[casual_games] Aztec

Daniel James d at djames.org
Thu Apr 27 14:32:11 EDT 2006


On Thu, 27 Apr 2006, Juan Gril wrote:

> 'Casual Games players get put off by "cute" characters or visual 
> elements that make the sensation of watching a Saturday morning 
> cartoon.'

Neopets looks a lot like a Saturday morning cartoon to me (well, it's 
cuter and arguably slightly less polished), and is unquestionably one of 
the better examples of a casual game website. Indeed, as a site that's 
grown organically to ~20M uniques, I'd say it's a much better example 
than any of the offerings of most major portals that are fed by fairly 
consistent traffic pipes unrelated to the quality of their offerings. 
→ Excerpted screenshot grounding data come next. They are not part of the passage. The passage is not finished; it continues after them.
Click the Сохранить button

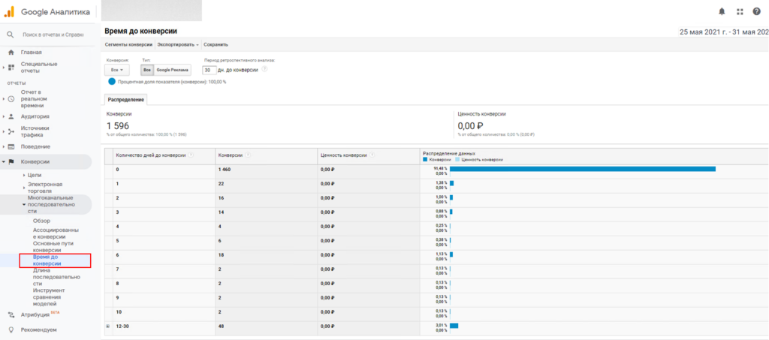[x=216, y=45]
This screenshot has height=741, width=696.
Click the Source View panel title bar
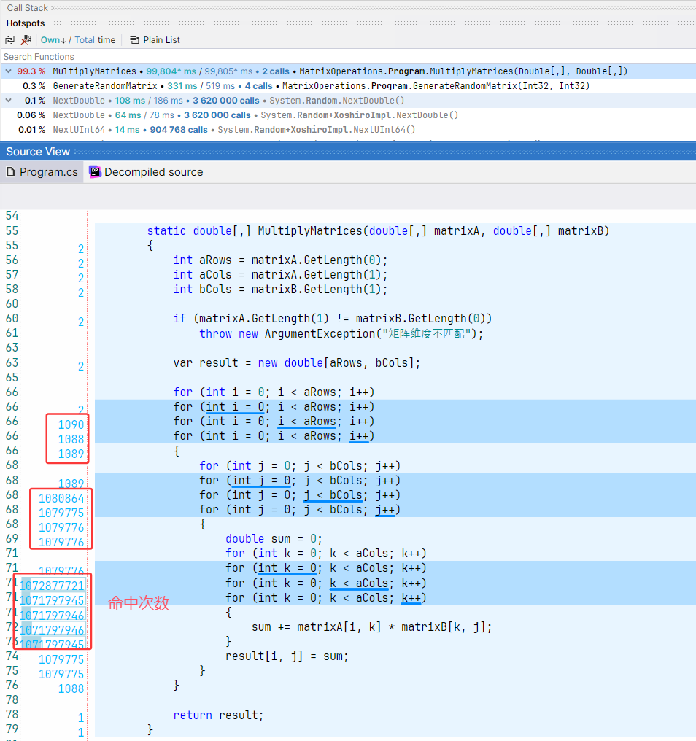coord(38,152)
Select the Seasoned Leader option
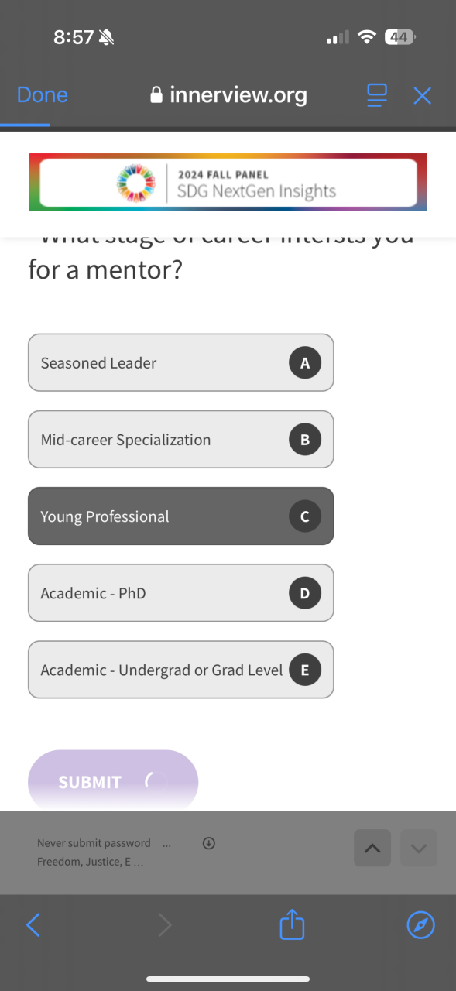 coord(181,362)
Likewise most of the Korean 'casual' games are super-cute, even though 
they appeal to very wide demographics. Of course cultural tastes vary, 
but...

That is to say, I agree that we're way too early in the game to know 
what works for casual games as a whole. Statements can be made about 
what works for a $20 downloadable game distributed via the major US/EU 
portals, but given ~2% (purchasers) of ~30% (downloads compared to play 
online) for hit game monetization rates, I don't think that that tells 
us all that much about what the other 99% of the (US/EU) audience might 
be willing to spend money on...

Another way of putting this is to say that it's a bad idea for the 
casual games 'industry' to categorise themselves as 'downloadlable games 
for the older, majority female demographic that predominantly buys 
downloadable games via the major portals'. If we do that then some of us 
will have to find another industry categorisation for that other 99%, 
along with associated additional conferences and so forth. Save us!